The mention of Siri shortcuts is the most interesting, however, since the phrasing implies that a home automation routine will be able to trigger a Siri shortcut. If this means what we think it means, this will be a huge upgrade for home automation enthusiasts, since it opens up a massive world of new possibilities — just think about anything you can do with a Siri shortcut now being able to be triggered by changing conditions in your home.
Spam Call Filtering
You've long been able to block incoming calls on your iPhone, but this is only helpful if you're regularly getting annoying calls from the same numbers. Apple's debut of CallKit in iOS 10 allowed a whole slew of third-party apps to offer more sophisticated call filtering, but most of these came with a pretty serious privacy tradeoff — you basically had to share your call history, and possibly even your whole contact list, with these third-party apps.
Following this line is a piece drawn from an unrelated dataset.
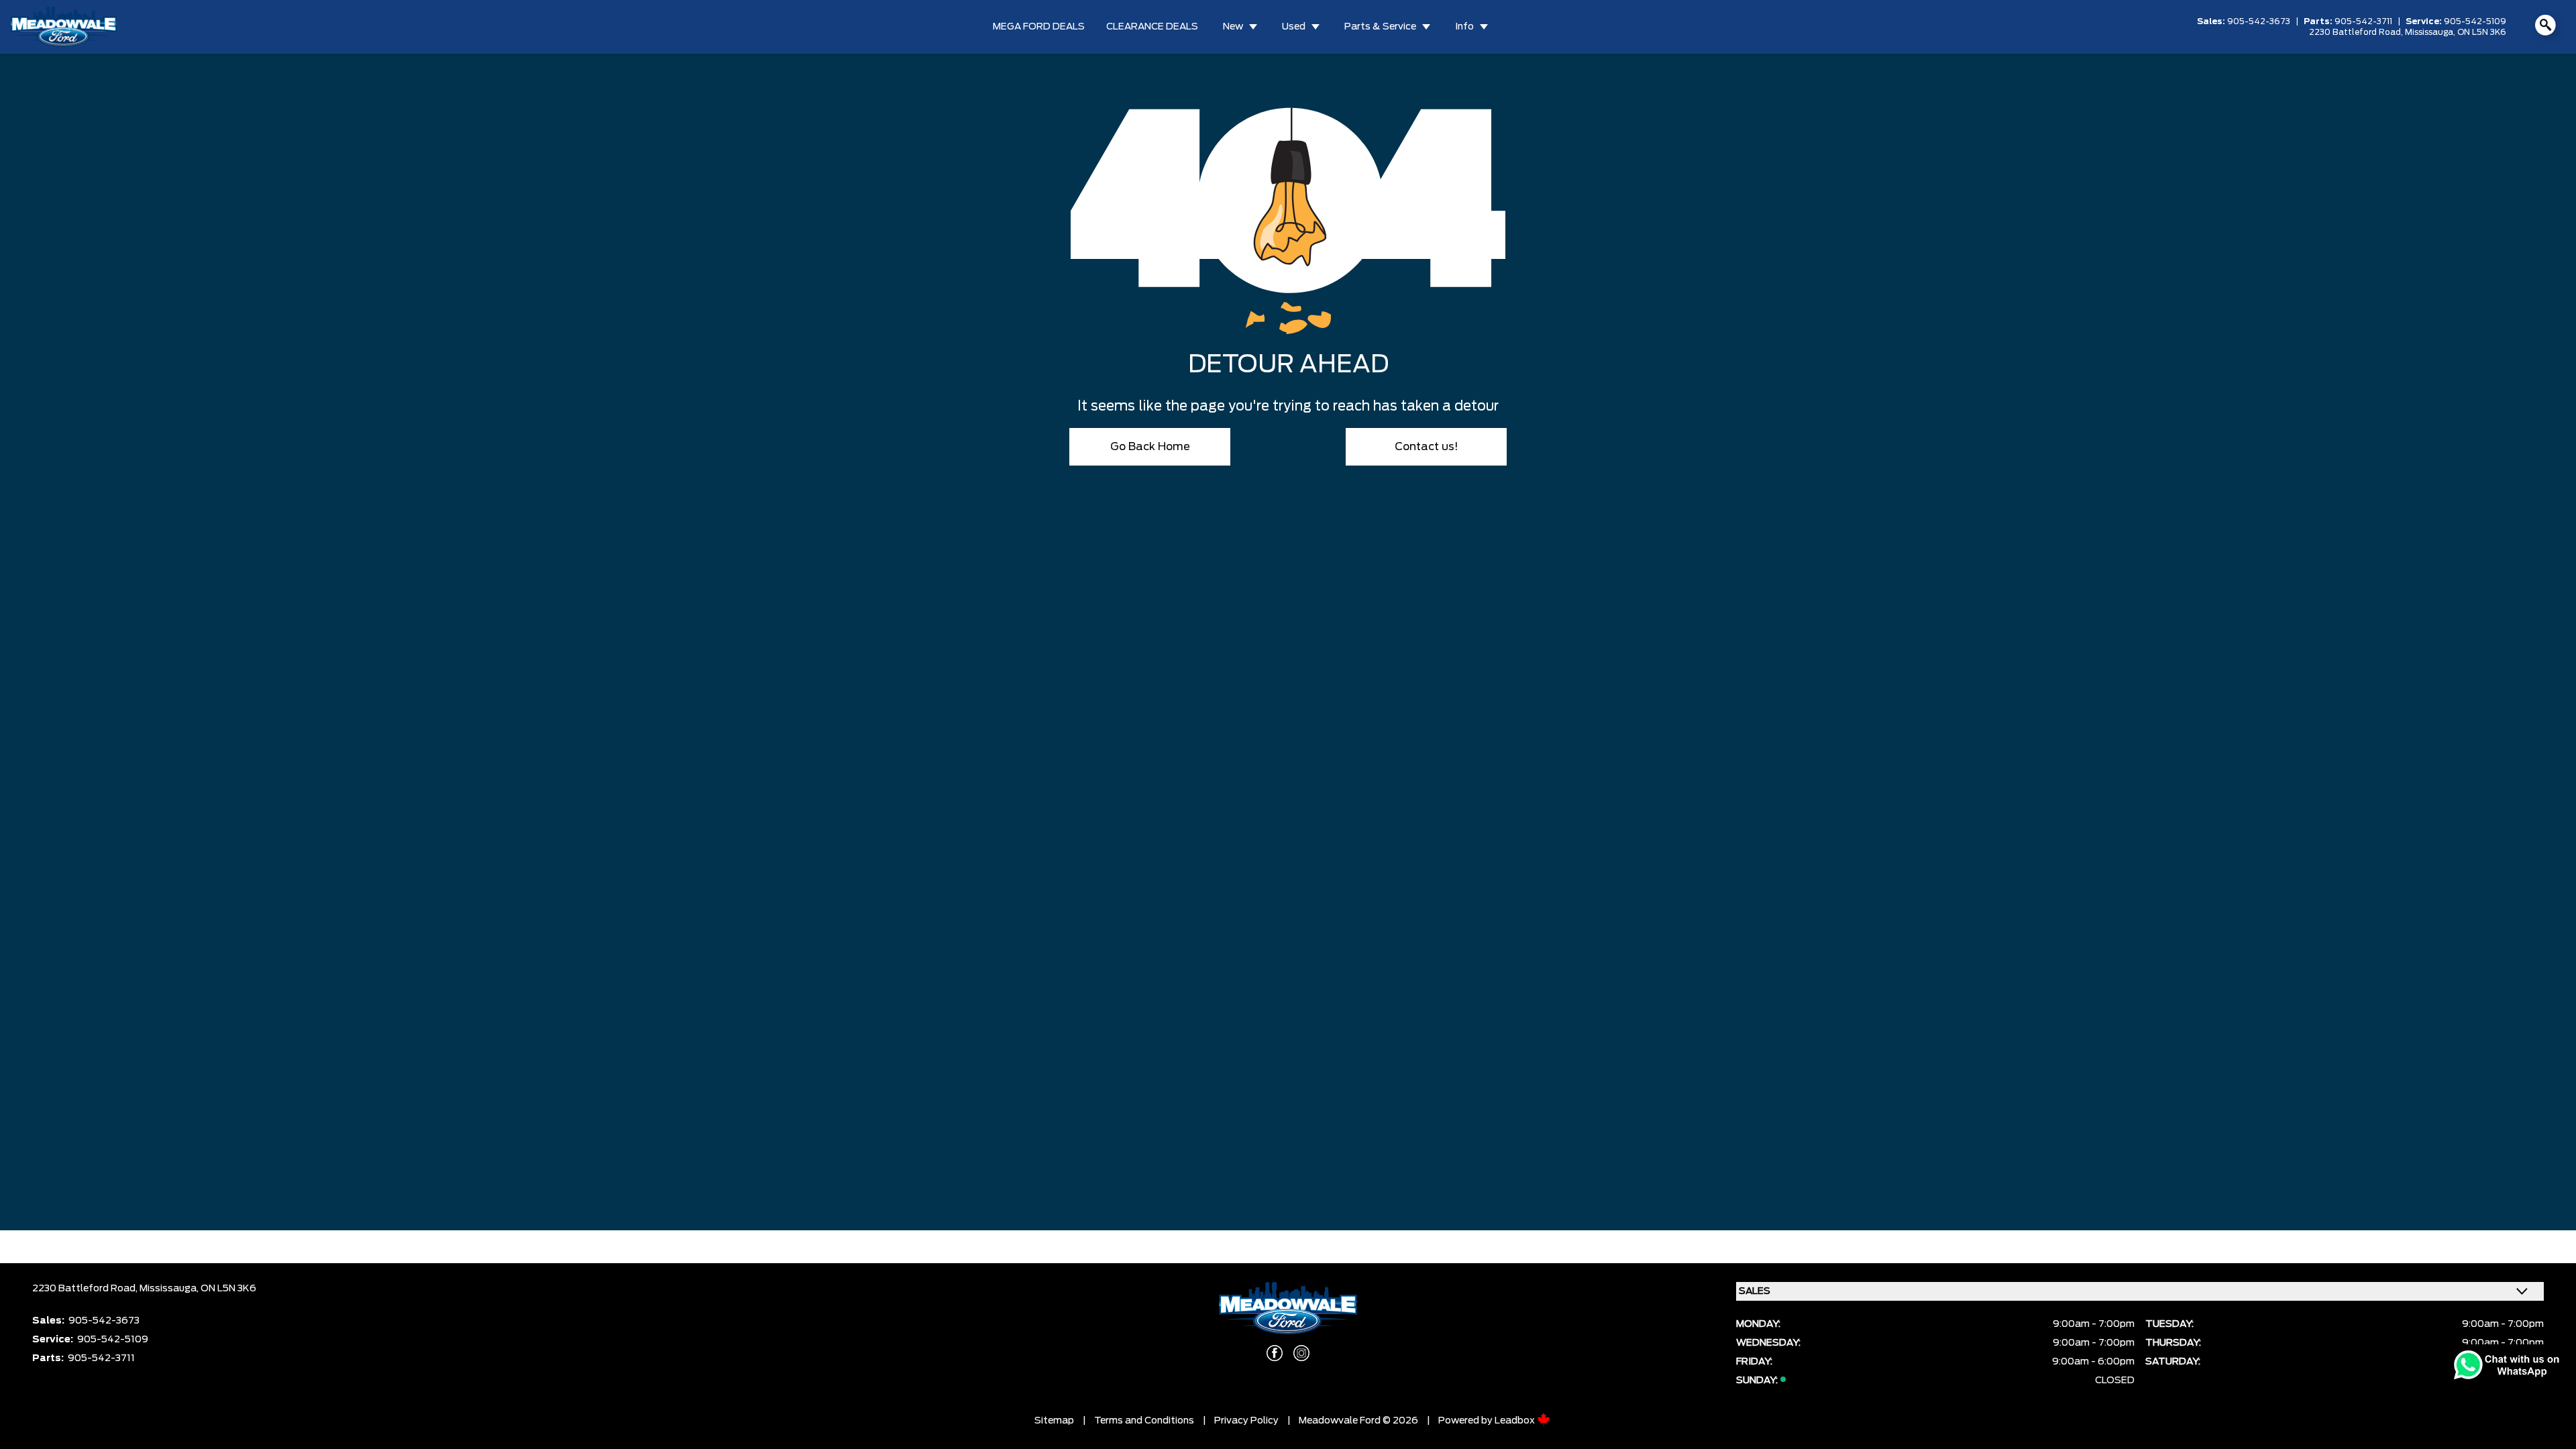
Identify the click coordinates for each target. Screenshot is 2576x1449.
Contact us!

With iOS 13, it looks like Apple will be taking on the task of filtering spam calls itself, and likely doing it in its usual privacy-focused way. There will be a broad setting to "silence unknown callers," which will presumably include anybody not in your contacts, although we're hoping that Apple will also use its machine learning expertise to also look to other data on your iPhone, such as mail and messages, as it already does when attempting to identify other incoming calls.
Separating Work and Personal Data
Federighi briefly touched on the fact that users in iOS 13 will now be able to maintain separate iCloud accounts for both personal and work purposes, allowing bring-your-own-device (BYOD) users to maintain a work-life balance with their personal iPhones and Macs.
Exactly how this will work is less clear, but it sounds especially promising in light of Apple's mention of new managed Apple IDs for businesses, which looks like an extension of the same feature that's been available to educational organizations for a while now.
Faster Access to Emoji
It looks like iOS 13 will provide a distinct keyboard key for accessing the Emoji keyboard, rather than relying on the multi-language globe key. This will be especially great for users of multiple keyboards, since it will provide much faster access to emoji without getting tangled up in the keyboard list, or getting stuck on the wrong keyboard after using emoji.
Cellular App Download Limits
Over the years, Apple has gradually increased the size limits for downloading apps over cellular — in fact it most recently got a bump from 150 MB to 200 MB — it's always been rigidly enforced and many users have the reasonable complaint that Apple shouldn't be playing nanny here, especially as data plans continue to increase, and some carriers even offer legitimately unlimited data.
Now in iOS 13, it looks like users will finally get the "option to download large apps over cellular." It looks like Apple will still warn users when exceeding the limit, but at least they'll finally have the ability to override the restriction — at their own peril, of course.
It's a welcome change, as Apple's app download restrictions are pretty silly these days when you consider that the App Store is far from the most data-hungry app on the average iPhone; recording a 10-minute 4K/60fps video clip in the built-in Camera app with iCloud Photo Library enabled will burn through over 4 GB in no time at all, especially on a fast LTE data plan. While the iOS Photos system will try to avoid uploading that until you're on Wi-Fi, a simple "Resume" button in the app will easily override this with no warning at all as to how much data you're actually going to use.